*** Opening of RECORDS FOR THIS EXERCISE ***
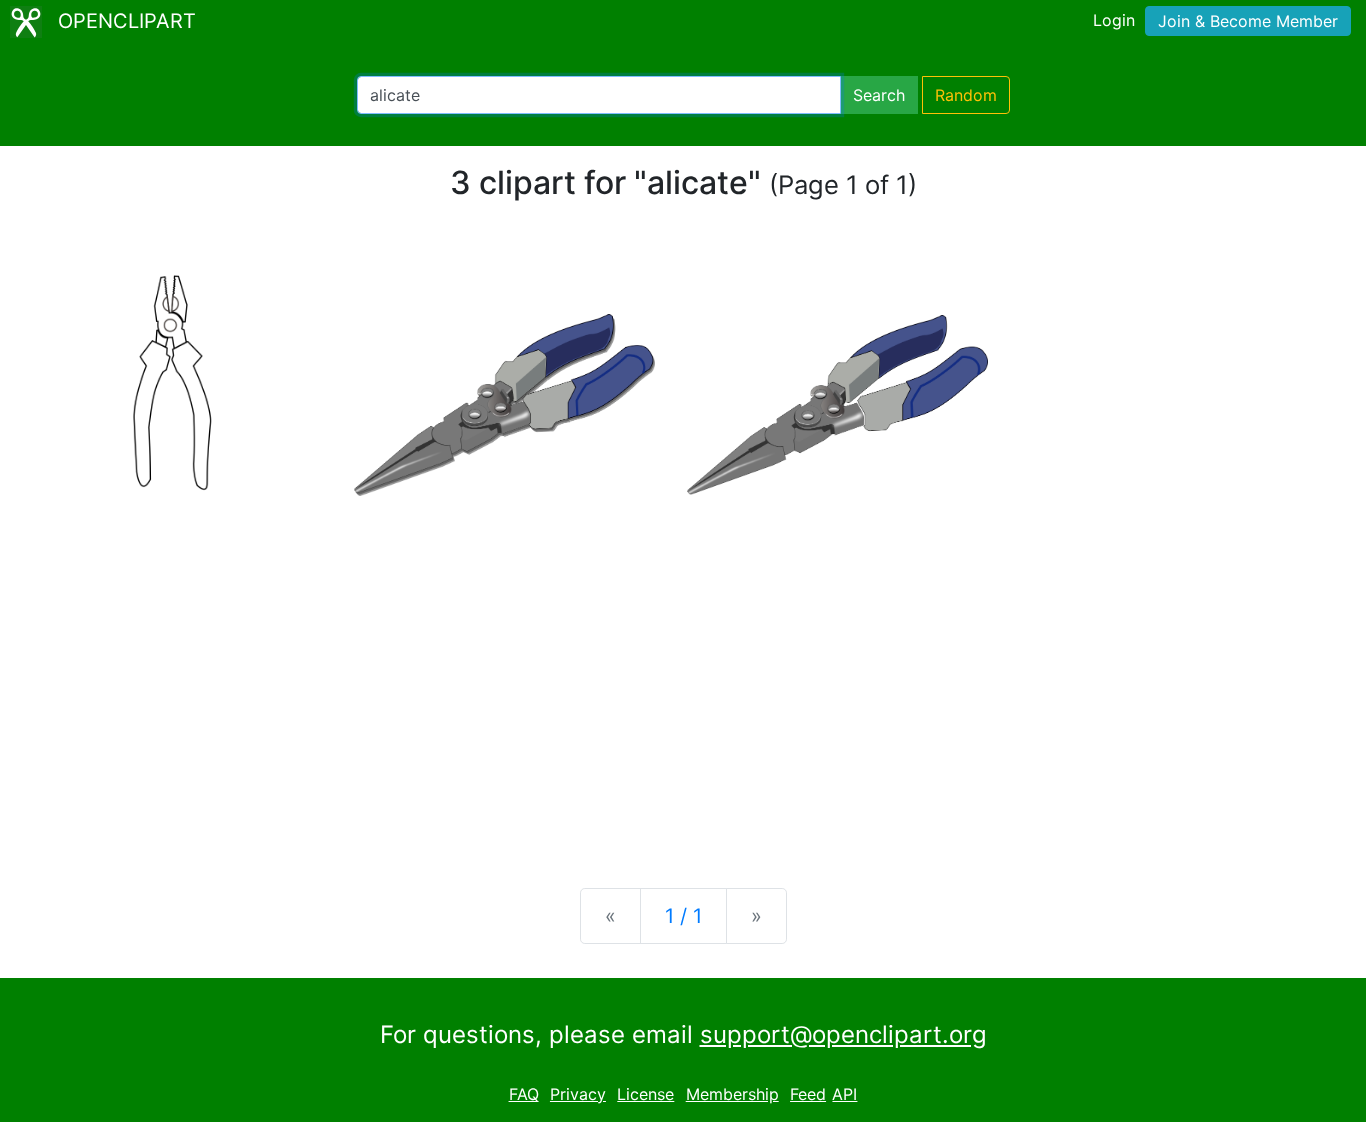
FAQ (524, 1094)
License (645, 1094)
*** Close of RECORDS FOR THIS EXERCISE ***
*** Opening of RECORDS FOR THIS EXERCISE ***
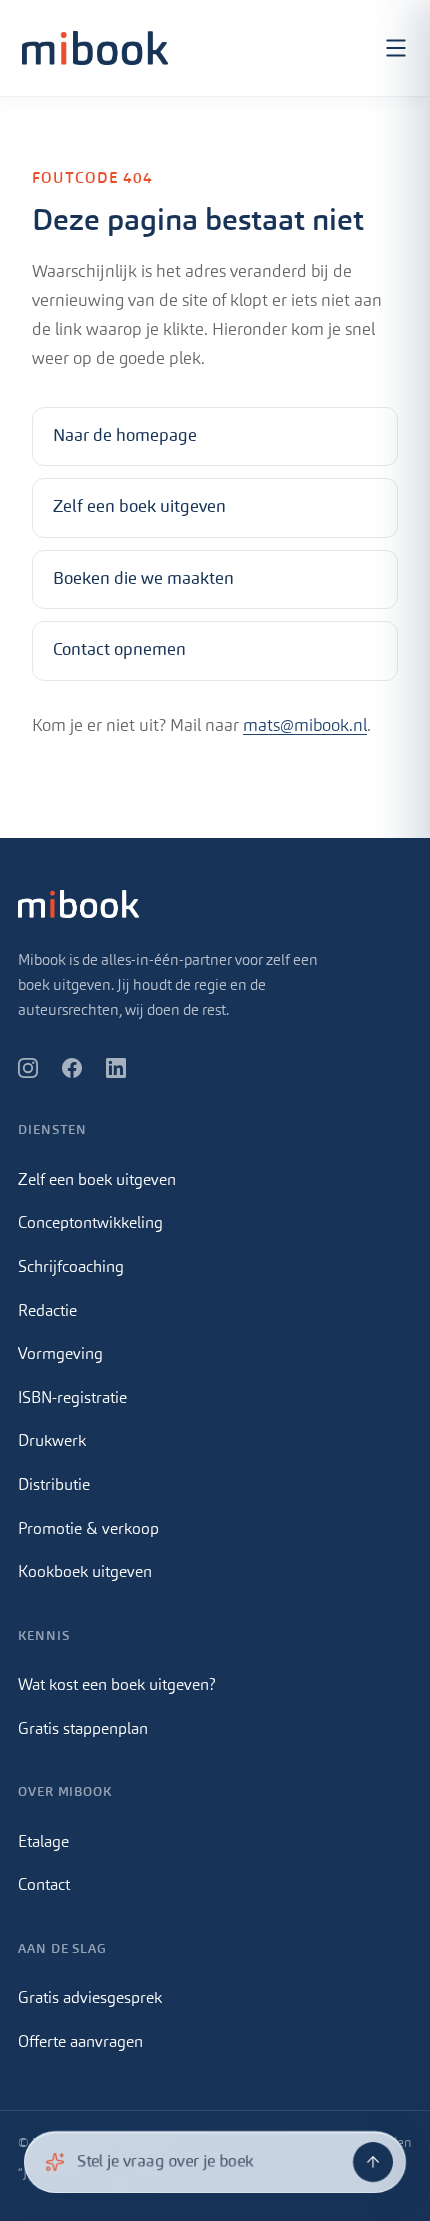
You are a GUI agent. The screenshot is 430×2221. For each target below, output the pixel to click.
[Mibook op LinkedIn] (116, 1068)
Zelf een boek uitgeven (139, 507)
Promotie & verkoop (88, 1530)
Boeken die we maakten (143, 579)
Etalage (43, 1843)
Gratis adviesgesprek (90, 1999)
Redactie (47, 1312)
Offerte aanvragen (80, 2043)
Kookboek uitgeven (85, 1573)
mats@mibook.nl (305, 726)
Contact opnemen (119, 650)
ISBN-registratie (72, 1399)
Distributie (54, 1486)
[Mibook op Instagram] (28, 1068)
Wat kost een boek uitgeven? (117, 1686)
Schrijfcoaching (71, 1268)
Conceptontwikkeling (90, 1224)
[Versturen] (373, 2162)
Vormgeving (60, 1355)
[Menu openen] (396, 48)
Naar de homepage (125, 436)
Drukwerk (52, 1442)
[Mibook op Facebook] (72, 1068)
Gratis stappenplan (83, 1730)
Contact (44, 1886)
*** Close of RECORDS FOR THIS EXERCISE ***
§ **WORK TO COMPLETE**: The lines above, starting at the one with "Offerte aanvragen (80, 2043)" and ending at the one with "Contact (44, 1886)", are the only ones to return, exactly as written.

§ **WRITTEN SOLUTION**:
Offerte aanvragen (80, 2043)
Kookboek uitgeven (85, 1573)
mats@mibook.nl (305, 726)
Contact opnemen (119, 650)
ISBN-registratie (72, 1399)
Distributie (54, 1486)
[Mibook op Instagram] (28, 1068)
Wat kost een boek uitgeven? (117, 1686)
Schrijfcoaching (71, 1268)
Conceptontwikkeling (90, 1224)
[Versturen] (373, 2162)
Vormgeving (60, 1355)
[Menu openen] (396, 48)
Naar de homepage (125, 436)
Drukwerk (52, 1442)
[Mibook op Facebook] (72, 1068)
Gratis stappenplan (83, 1730)
Contact (44, 1886)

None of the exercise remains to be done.